* [ENTRIES SUPPLIED]:
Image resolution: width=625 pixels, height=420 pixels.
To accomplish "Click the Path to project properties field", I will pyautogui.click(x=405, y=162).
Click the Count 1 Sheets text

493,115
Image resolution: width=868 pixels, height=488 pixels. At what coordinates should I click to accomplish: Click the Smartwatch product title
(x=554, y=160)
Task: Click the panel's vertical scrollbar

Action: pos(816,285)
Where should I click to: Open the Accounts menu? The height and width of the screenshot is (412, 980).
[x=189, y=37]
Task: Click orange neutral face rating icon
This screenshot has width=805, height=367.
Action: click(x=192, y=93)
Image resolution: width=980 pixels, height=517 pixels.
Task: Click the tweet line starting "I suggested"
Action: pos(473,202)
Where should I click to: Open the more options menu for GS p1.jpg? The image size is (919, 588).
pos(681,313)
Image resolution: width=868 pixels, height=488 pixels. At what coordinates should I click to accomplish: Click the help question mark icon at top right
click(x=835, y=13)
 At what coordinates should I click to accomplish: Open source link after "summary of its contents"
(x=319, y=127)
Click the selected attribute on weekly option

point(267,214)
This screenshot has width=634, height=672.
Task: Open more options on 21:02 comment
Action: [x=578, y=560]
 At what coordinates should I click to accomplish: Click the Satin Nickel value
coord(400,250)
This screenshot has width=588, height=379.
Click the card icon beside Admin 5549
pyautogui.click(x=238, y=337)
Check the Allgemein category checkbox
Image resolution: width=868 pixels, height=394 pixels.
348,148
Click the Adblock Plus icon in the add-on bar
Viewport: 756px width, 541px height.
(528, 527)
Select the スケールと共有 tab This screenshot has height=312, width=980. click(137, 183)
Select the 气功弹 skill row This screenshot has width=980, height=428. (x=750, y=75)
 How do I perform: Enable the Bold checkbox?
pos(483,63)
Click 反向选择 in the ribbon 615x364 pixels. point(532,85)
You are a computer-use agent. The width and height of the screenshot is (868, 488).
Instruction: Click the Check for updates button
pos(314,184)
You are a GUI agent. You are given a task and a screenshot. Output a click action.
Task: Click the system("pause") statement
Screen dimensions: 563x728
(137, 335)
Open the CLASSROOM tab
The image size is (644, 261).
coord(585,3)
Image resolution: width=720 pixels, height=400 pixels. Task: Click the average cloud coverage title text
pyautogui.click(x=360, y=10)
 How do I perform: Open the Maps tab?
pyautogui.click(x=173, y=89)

* [TASK DETAILS]: All entries above are to be transcribed verbatim.

* [SOLUTION]:
Image resolution: width=625 pixels, height=420 pixels.
To accomplish "Click the Path to project properties field", I will pyautogui.click(x=405, y=162).
Click the Count 1 Sheets text

493,115
Image resolution: width=868 pixels, height=488 pixels. At what coordinates should I click to accomplish: Click the Smartwatch product title
(x=554, y=160)
Task: Click the panel's vertical scrollbar

Action: pos(816,285)
Where should I click to: Open the Accounts menu? The height and width of the screenshot is (412, 980).
[x=189, y=37]
Task: Click orange neutral face rating icon
This screenshot has width=805, height=367.
Action: click(x=192, y=93)
Image resolution: width=980 pixels, height=517 pixels.
Task: Click the tweet line starting "I suggested"
Action: pos(473,202)
Where should I click to: Open the more options menu for GS p1.jpg? The image size is (919, 588).
pos(681,313)
Image resolution: width=868 pixels, height=488 pixels. At what coordinates should I click to accomplish: Click the help question mark icon at top right
click(x=835, y=13)
 At what coordinates should I click to accomplish: Open source link after "summary of its contents"
(x=319, y=127)
Click the selected attribute on weekly option

point(267,214)
This screenshot has width=634, height=672.
Task: Open more options on 21:02 comment
Action: [x=578, y=560]
 At what coordinates should I click to accomplish: Click the Satin Nickel value
coord(400,250)
This screenshot has width=588, height=379.
Click the card icon beside Admin 5549
pyautogui.click(x=238, y=337)
Check the Allgemein category checkbox
Image resolution: width=868 pixels, height=394 pixels.
348,148
Click the Adblock Plus icon in the add-on bar
Viewport: 756px width, 541px height.
(528, 527)
Select the スケールと共有 tab This screenshot has height=312, width=980. click(137, 183)
Select the 气功弹 skill row This screenshot has width=980, height=428. (x=750, y=75)
 How do I perform: Enable the Bold checkbox?
pos(483,63)
Click 反向选择 in the ribbon 615x364 pixels. point(532,85)
You are a computer-use agent. The width and height of the screenshot is (868, 488).
Instruction: Click the Check for updates button
pos(314,184)
You are a GUI agent. You are given a task and a screenshot. Output a click action.
Task: Click the system("pause") statement
Screen dimensions: 563x728
(137, 335)
Open the CLASSROOM tab
The image size is (644, 261).
coord(585,3)
Image resolution: width=720 pixels, height=400 pixels. Task: Click the average cloud coverage title text
pyautogui.click(x=360, y=10)
 How do I perform: Open the Maps tab?
pyautogui.click(x=173, y=89)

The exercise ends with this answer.